Appalachian Institute Fr. Pedro Arrupe, S.J. Scholars Program


The Pedro Arrupe, S.J., Scholarship is a service and leadership program designed to challenge students to become leaders on campus and in the community. Arrupe Scholars are taught the skills to facilitate reflection, engage in advocacy work, lead students on service immersion trips and coordinate local service projects.

Arrupe Scholars complete a minimum of 66 hours of service per school year, primarily at one site in the Wheeling area. Students engage in regular reflection regarding their service work in the community and participate in a year-end service immersion. As "men and women for others", Arrupe Scholars are asked to be leaders in service and academics, leaders on campus and in the community and leaders in solidarity and Ignatian spirituality.

Service Immersions

Arrupe Scholars cap off each year with an immersion trip, which is unique to its own geographical location, population demographics and community dimensions. Arrupe Scholars are encouraged to continually develop and challenge themselves in the service world. Immersions allow students to recognize the difficulties of other environments, many of which parallel the same issues that we see in Wheeling. Students bring back the skills and understanding they received on the immersion to better serve the Wheeling, W.Va. area.

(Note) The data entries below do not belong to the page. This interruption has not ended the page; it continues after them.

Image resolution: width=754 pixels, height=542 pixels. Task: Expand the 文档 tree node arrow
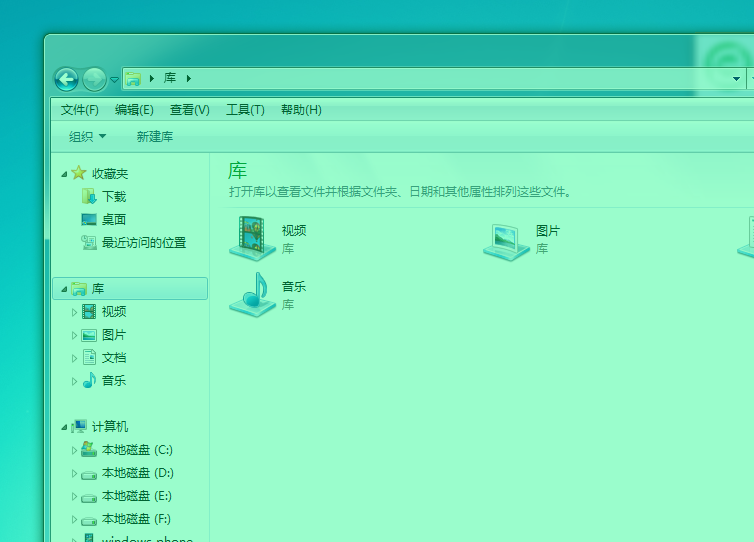pyautogui.click(x=74, y=358)
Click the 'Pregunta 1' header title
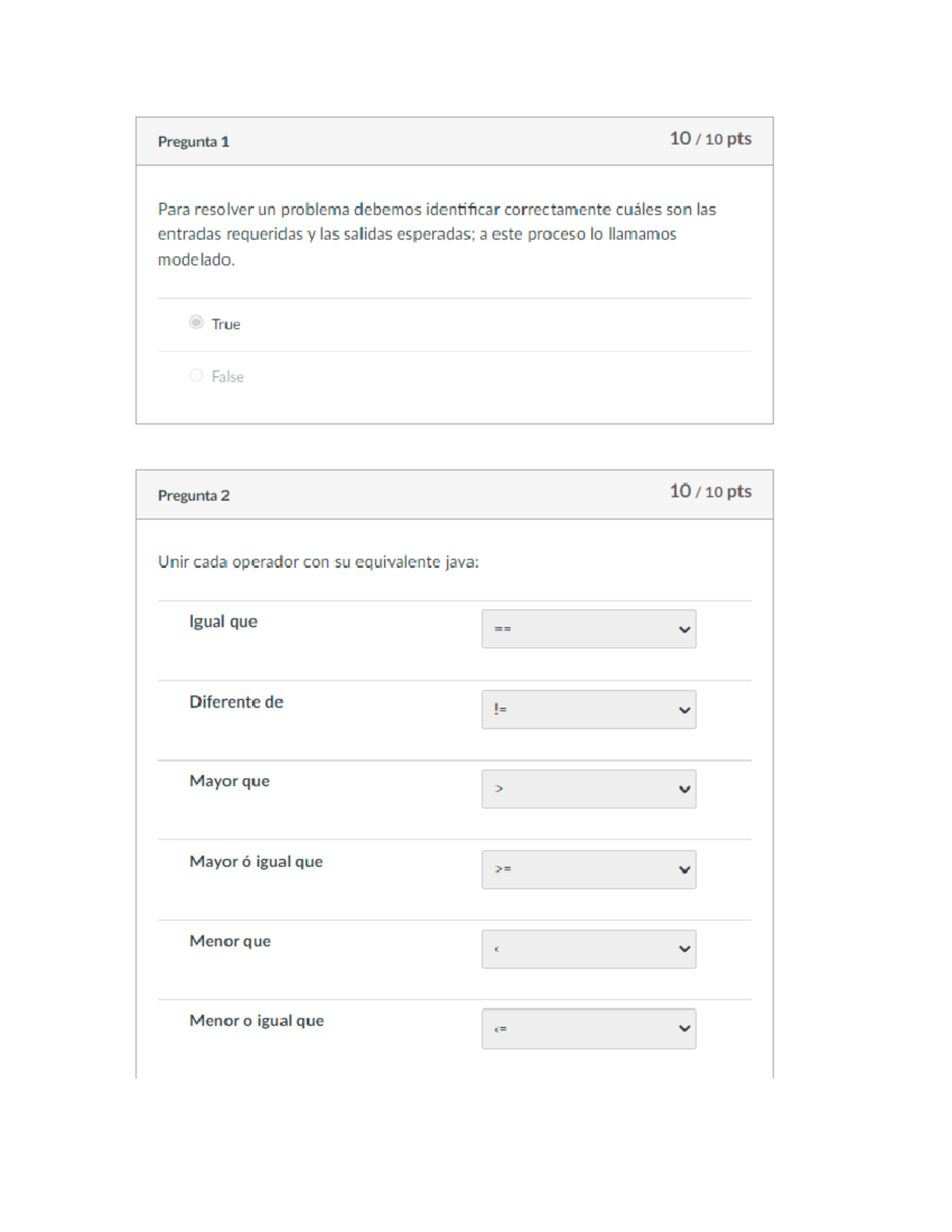The height and width of the screenshot is (1232, 952). (x=194, y=142)
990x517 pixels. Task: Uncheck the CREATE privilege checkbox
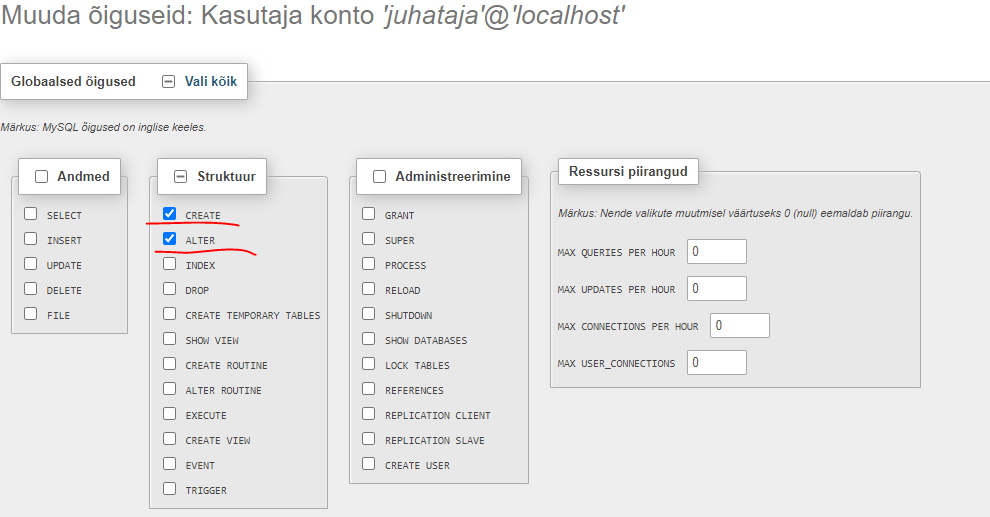click(x=170, y=214)
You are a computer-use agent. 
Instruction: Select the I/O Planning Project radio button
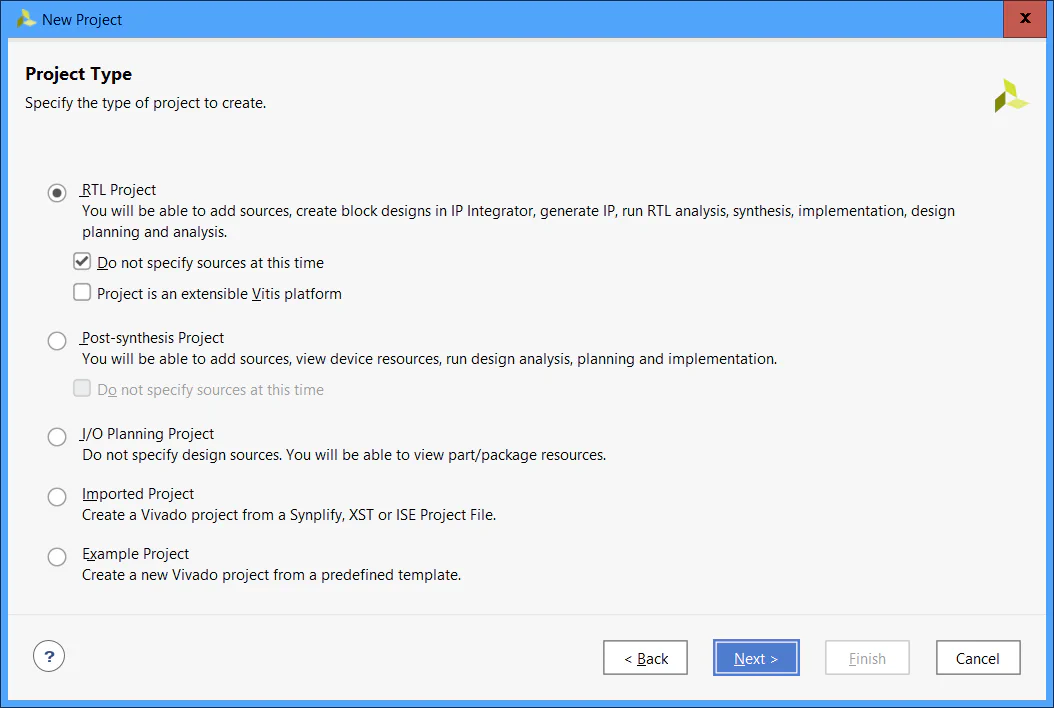(58, 437)
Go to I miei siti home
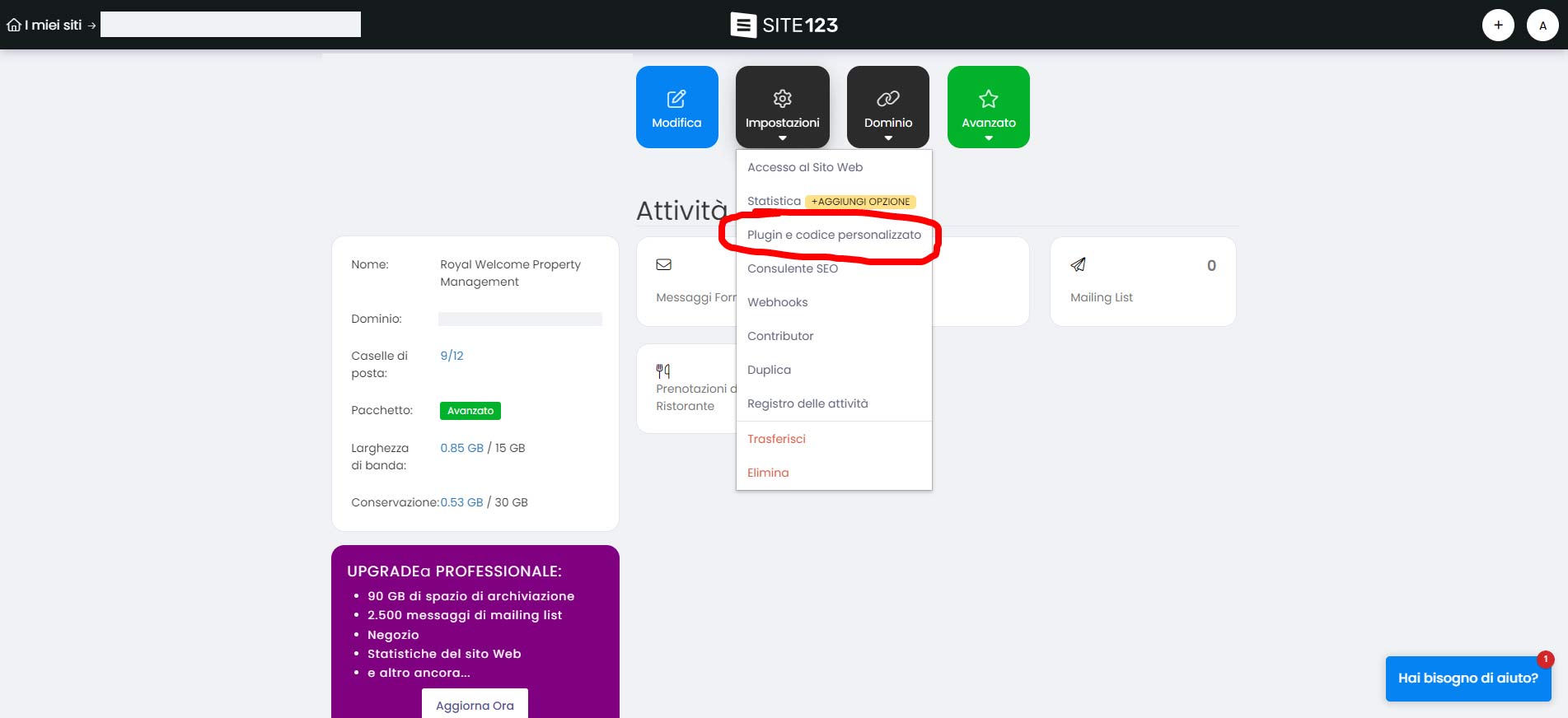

The First Year Immersion takes place in May and focuses on the greater Wheeling area. The students will work on a variety of projects that can include Laughlin Memorial Chapel, the Wheeling Community Gardens, and other projects.

Sophomores will travel to the coalfields region of Mingo County, West Virginia in May to catch a glimpse of how life is for many state residents. Students will engage the community by assisting Able Families, Appalachian Outreach and other organizations.

The Junior Class will head to Louisville, K.Y. for an urban service experience. Students will stay with Crossroads Ministry and spend time getting to know refugees that have been resettled in the city. 

Seniors travel in January to San Salvador to focus on Archbishop Romero's commitment to the people of El Salvador. Seniors will see firsthand the incredible level of poverty in much of Central America and witness the daily struggle for survival for many local residents.

Pedro Arrupe S.J.(1907-1991)

28th Superior General of the Society of Jesus (1965-1983)

As a scholar, doctor and priest, Father Pedro Arrupe was a champion for service to others and justice for all. Like St. Ignatius of Loyola, Fr. Arrupe was a native of the rugged Basque country of Northern Spain, where he was born on November 14th, 1907. Originally, Fr. Arrupe was preparing for a career in medicine when he decided to become a Jesuit priest. In 1927, he interrupted his medical studies at the University of Madrid to join the Society of Jesus (commonly known as the Jesuits). He later resumed his doctoral studies in the United States, where in 1936 he was ordained.

In 1938, Fr. Arrupe went to Japan, serving as a missionary for the next 27 years. As the director for a group of Jesuit novices, he was living in Hiroshima when the atomic bomb was dropped in 1945. As a physician of both body and soul he led the first rescue party to enter the devastation, building a makeshift hospital and utilizing his medical skills to serve the wounded and the dying. To him, this was "a permanent experience outside of history, engraved on my memory." Nonetheless his words and deeds afterwards were full of Christian optimism, firmly rooted in the life-affirming presence of the Risen Lord. He later was appointed as the first Jesuit provincial superior in Japan. 

Fr. Pedro Arrupe, elected Superior General of the Society of Jesus in 1965, is frequently referred to as the second founder of the Society of Jesus because of the charismatic leadership he provided for the order and for other religious communities in the challenging years of Church renewal after the Second Vatican Council. Due to failing health, Father Arrupe resigned his position in 1983. To the end of his life, he continued to inspire his fellow Jesuits and all he met with his courage and peaceful surrender to God's ways. Fr. Arrupe passed away in Rome on February 5, 1991.